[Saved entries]

*****

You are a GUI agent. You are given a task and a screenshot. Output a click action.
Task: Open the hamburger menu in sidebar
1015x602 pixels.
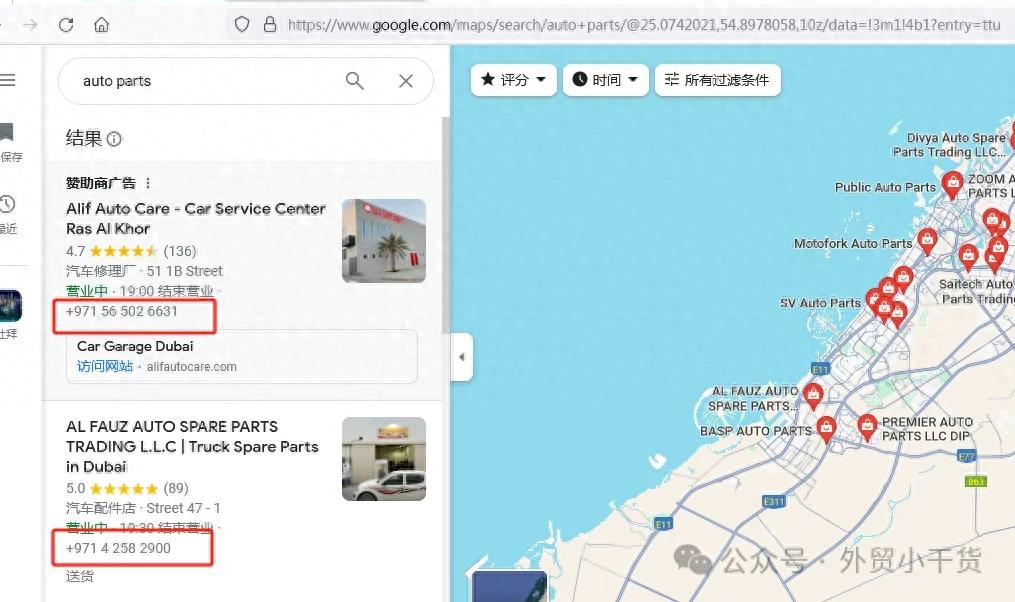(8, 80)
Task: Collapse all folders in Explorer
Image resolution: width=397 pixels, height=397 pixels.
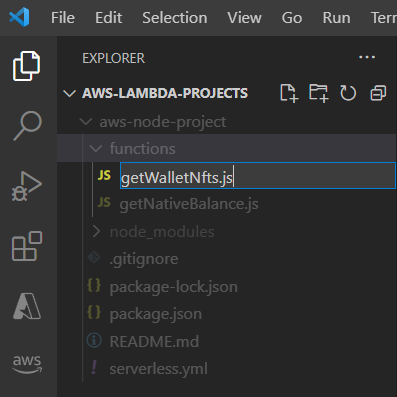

*****

Prompt ▸ Reproduce the lines above, exactly and exclusively, from the line containing "Task: Collapse all folders in Explorer" down to the last line, both included; pictures are not part of the copy.

Output for this exercise ▸
Task: Collapse all folders in Explorer
Image resolution: width=397 pixels, height=397 pixels.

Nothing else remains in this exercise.